Editörler : E.Kayı Han
07 Şubat 2010 13:20

Tarihte kadınlara seçme ve seçilme hakkının verilmesi

7 şubat yani bugün 1971 yılında isviçrede kadınlara seçilme hakkının verildiği gün biraz ilginç değil mi?


çocuuk
Müsteşar
07 Şubat 2010 13:28

Seçme ve Seçilme Hakkı

19. yüzyılın sonlarında kadınların oy verme hakkına kavuşabilmesi konusu kadın hakları hareketi için önemli bir aşama temsil etmiştir.[8]

Yeni Zellanda'da kadınlara seçme hakkı 1893 yılında, seçilme hakkı 1918'de verilmiştir. Bu yasa tüm ırktan kadınları kapsar.

1902'de Avusturalya'da kadınlar seçme hakkı kazanmıştır.

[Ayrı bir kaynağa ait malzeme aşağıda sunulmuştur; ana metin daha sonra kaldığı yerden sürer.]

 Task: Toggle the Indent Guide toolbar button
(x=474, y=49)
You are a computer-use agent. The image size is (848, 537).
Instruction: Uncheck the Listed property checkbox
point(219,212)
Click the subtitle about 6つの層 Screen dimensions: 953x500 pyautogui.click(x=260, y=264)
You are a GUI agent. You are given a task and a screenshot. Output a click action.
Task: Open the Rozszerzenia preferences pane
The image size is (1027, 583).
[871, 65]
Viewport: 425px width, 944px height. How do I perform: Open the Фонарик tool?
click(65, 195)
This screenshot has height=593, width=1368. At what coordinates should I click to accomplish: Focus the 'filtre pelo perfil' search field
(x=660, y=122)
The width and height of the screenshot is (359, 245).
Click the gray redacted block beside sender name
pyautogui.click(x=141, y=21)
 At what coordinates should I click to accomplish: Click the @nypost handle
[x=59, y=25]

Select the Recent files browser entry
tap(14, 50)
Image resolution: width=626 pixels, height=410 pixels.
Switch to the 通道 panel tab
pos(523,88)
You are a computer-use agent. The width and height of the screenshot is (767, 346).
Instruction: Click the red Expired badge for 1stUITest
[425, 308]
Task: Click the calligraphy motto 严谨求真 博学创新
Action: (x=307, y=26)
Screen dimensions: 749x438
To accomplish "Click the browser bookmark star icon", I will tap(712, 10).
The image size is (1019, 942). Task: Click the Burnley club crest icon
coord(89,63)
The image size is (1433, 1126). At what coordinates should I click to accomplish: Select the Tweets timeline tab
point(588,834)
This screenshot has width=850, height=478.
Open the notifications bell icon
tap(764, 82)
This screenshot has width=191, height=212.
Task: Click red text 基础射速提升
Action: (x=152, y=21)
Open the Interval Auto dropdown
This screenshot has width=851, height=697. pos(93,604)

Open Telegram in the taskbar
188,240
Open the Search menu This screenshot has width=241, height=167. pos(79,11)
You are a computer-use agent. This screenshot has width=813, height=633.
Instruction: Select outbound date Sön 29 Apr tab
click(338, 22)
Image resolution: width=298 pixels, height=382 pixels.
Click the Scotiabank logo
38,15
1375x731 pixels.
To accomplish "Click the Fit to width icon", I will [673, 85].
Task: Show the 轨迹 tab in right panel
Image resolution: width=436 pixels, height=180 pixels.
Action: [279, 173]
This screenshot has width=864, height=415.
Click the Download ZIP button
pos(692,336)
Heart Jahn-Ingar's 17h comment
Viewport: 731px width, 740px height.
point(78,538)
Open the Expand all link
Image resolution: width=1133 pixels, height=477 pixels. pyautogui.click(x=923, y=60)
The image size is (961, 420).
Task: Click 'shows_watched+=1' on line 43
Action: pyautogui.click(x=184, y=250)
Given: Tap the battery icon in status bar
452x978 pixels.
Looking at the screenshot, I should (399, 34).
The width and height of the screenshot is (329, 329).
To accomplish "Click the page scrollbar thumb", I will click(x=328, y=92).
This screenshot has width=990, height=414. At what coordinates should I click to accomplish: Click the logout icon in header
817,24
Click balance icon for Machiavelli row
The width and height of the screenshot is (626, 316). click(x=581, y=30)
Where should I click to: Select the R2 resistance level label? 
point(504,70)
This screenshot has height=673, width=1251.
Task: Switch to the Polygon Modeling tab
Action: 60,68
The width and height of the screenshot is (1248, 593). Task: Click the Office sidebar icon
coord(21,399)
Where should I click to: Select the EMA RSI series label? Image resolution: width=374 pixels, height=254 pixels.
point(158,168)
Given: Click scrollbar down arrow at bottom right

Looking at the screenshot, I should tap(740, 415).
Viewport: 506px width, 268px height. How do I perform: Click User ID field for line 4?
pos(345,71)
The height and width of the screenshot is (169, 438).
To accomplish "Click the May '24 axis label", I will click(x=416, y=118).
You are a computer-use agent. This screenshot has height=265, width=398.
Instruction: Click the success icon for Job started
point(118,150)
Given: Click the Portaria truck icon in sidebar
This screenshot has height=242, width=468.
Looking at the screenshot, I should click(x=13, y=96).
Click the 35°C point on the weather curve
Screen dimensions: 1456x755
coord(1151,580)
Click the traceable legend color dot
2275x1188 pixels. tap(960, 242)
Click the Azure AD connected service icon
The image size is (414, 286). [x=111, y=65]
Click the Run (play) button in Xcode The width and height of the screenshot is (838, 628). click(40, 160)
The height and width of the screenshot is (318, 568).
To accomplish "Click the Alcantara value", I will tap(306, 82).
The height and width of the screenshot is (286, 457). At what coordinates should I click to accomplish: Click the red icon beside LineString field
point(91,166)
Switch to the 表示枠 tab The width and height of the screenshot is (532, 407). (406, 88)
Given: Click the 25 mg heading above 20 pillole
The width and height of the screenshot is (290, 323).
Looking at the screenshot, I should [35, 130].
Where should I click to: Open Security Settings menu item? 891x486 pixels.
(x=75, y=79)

1906 yılında Finlandiya kadın vatandaşlarına seçme ve seçilme hakkı tanıyan ilk Avrupa ülkesi olmuştur. O yıllarda Rusya büyük çarlığına bağlı bir düklük olan Finlandiya, dünyada ilk kadın milletvekillerinin meclise girdigi ülke ünvanını da taşir. 1907 yılında 19 kadın milletvekili meclise girmeyi başarmıştır.

Norveç 1913'te, Danimarka ve o zaman Danimarka'ya bağlı olan Izlanda da 1915'de kadınlara oy hakkı vermiştir.

Kanada'da Quebec bölgesi hariç, kadınlar 1917'de seçme ve 1920'de seçilme hakkı elde ederken, Quebec'de kadınlara seçme ve seçilme hakkı 1940 yılında verilmiştir.

1917'de Rusya ve eski Sovyet cumhuriyetlerinden bir kısmında da kadınlar seçme ve seçilme hakkı elde etmişlerdir. Bu hak 1918 yılı genel seçimlerinde ilk defa kullanılmıştır.

12 Kasım 1918'de Avusturya kadınlarına oy hakkı vermiş, onu takip eden günlerde 30 Kasım 1918'de Almanya'da kadınların seçme ve seçilme hakkı yasayla garantilenmiş ve 19 Ocak 1919 seçimlerinde kadınlar ilk defa oy kullanmıştir.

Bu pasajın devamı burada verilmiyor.